:: Raw data ::
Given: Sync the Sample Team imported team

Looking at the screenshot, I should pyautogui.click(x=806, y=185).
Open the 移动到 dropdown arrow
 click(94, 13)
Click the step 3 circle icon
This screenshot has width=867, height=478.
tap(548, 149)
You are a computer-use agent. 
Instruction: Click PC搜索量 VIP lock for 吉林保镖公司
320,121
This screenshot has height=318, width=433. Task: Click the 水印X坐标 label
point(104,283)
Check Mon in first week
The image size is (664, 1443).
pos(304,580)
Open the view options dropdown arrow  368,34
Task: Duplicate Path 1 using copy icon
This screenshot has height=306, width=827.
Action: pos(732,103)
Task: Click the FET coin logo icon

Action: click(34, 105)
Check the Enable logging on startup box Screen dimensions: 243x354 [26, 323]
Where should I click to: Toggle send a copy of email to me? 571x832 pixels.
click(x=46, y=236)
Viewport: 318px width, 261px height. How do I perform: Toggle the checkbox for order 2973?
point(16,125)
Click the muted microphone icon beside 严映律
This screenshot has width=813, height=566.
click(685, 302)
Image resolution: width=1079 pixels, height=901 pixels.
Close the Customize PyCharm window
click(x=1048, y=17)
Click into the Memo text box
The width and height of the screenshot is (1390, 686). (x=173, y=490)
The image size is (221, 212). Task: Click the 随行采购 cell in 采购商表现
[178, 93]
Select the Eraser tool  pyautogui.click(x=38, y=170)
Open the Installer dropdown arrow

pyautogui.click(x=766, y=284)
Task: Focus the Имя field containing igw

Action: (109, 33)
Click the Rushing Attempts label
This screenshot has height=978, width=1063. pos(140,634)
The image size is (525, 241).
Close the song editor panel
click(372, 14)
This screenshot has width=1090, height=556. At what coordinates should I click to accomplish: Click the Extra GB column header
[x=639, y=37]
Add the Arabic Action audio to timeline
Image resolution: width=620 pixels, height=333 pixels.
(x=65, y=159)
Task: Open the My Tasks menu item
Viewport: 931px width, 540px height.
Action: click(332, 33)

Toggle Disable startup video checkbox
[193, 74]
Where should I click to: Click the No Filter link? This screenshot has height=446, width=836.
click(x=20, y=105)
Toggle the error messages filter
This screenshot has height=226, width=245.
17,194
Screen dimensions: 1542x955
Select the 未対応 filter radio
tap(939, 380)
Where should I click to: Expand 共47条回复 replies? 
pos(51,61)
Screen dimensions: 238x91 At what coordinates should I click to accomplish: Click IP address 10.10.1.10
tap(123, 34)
:::
#### [Task goal]
Return every line of the listing, word for word.

#### [Result for this exercise]
Given: Sync the Sample Team imported team

Looking at the screenshot, I should pyautogui.click(x=806, y=185).
Open the 移动到 dropdown arrow
 click(94, 13)
Click the step 3 circle icon
This screenshot has width=867, height=478.
tap(548, 149)
You are a computer-use agent. 
Instruction: Click PC搜索量 VIP lock for 吉林保镖公司
320,121
This screenshot has height=318, width=433. Task: Click the 水印X坐标 label
point(104,283)
Check Mon in first week
The image size is (664, 1443).
pos(304,580)
Open the view options dropdown arrow  368,34
Task: Duplicate Path 1 using copy icon
This screenshot has height=306, width=827.
Action: pos(732,103)
Task: Click the FET coin logo icon

Action: click(34, 105)
Check the Enable logging on startup box Screen dimensions: 243x354 [26, 323]
Where should I click to: Toggle send a copy of email to me? 571x832 pixels.
click(x=46, y=236)
Viewport: 318px width, 261px height. How do I perform: Toggle the checkbox for order 2973?
point(16,125)
Click the muted microphone icon beside 严映律
This screenshot has width=813, height=566.
click(685, 302)
Image resolution: width=1079 pixels, height=901 pixels.
Close the Customize PyCharm window
click(x=1048, y=17)
Click into the Memo text box
The width and height of the screenshot is (1390, 686). (x=173, y=490)
The image size is (221, 212). Task: Click the 随行采购 cell in 采购商表现
[178, 93]
Select the Eraser tool  pyautogui.click(x=38, y=170)
Open the Installer dropdown arrow

pyautogui.click(x=766, y=284)
Task: Focus the Имя field containing igw

Action: (109, 33)
Click the Rushing Attempts label
This screenshot has height=978, width=1063. pos(140,634)
The image size is (525, 241).
Close the song editor panel
click(372, 14)
This screenshot has width=1090, height=556. At what coordinates should I click to accomplish: Click the Extra GB column header
[x=639, y=37]
Add the Arabic Action audio to timeline
Image resolution: width=620 pixels, height=333 pixels.
(x=65, y=159)
Task: Open the My Tasks menu item
Viewport: 931px width, 540px height.
Action: click(332, 33)

Toggle Disable startup video checkbox
[193, 74]
Where should I click to: Click the No Filter link? This screenshot has height=446, width=836.
click(x=20, y=105)
Toggle the error messages filter
This screenshot has height=226, width=245.
17,194
Screen dimensions: 1542x955
Select the 未対応 filter radio
tap(939, 380)
Where should I click to: Expand 共47条回复 replies? 
pos(51,61)
Screen dimensions: 238x91 At what coordinates should I click to accomplish: Click IP address 10.10.1.10
tap(123, 34)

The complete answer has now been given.